The trio had rehabbed an old office complex on the corner of Foch and Bledsoe. You’d never know by looking at it now what it once was. The interior is marvelous: all concrete flooring and sexy curtains and wide space and a lounge with a couch perfect for snuggling up with a bottle.

During happy hour, from 5 to 7p.m. every Tuesday and Wednesday, all the glasses of Times Ten wines are $5.50. That’s pretty happy. For $7.50, you can get a flight of maybe two-ounce pours of any four wines of your choice; a great way to start if you don’t know what you’re doing.

Times Ten’s Cathedral Mountain Vineyard red was a gorgeous rosy color. It tasted like cherries to me, with a little spice (the label says it’s “clove”). I am thankful that I couldn’t taste the other accents, which apparently include “turned earth.” Since it was happy hour, I also tried the Malbec, described as “a vibrant cherry bomb with hints of chocolate and lavender.” All I know is that it tasted good enough to warrant buying the bottle. Not a problem: Everything that comes in a glass can be purchased by the bottle.

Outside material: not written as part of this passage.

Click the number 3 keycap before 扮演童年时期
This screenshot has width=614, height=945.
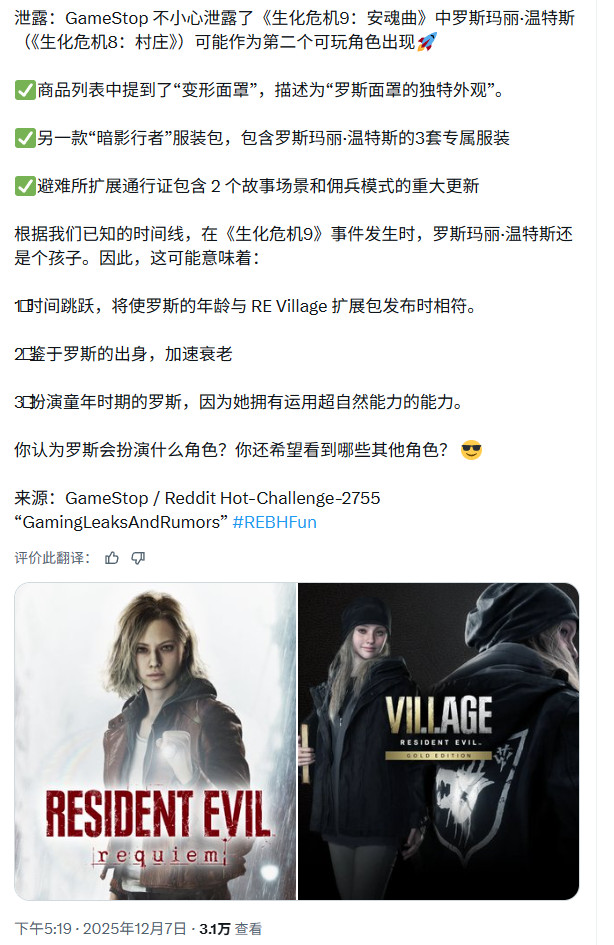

My fellow revelers and I also sampled some white wines, just to, you know, be polite. The sauvignon blanc was lovely and lemony and probably would have gone nicely with fish if we’d had any. Times Ten doesn’t have much in the way of eats. You can order some appetizers that are brought in from Lambert’s Steaks, Seafood & Whiskey over on White Settlement Road, or you can bring in your own take-out. The bar has several local restaurant numbers on speed-dial, and frankly the Pinot Grigio would have tasted great with a veggie pizza or maybe something from nearby La Familia. Just don’t bring homemade goodies: Keep the picnic potato salad away from the tasting room/bottling plant, please.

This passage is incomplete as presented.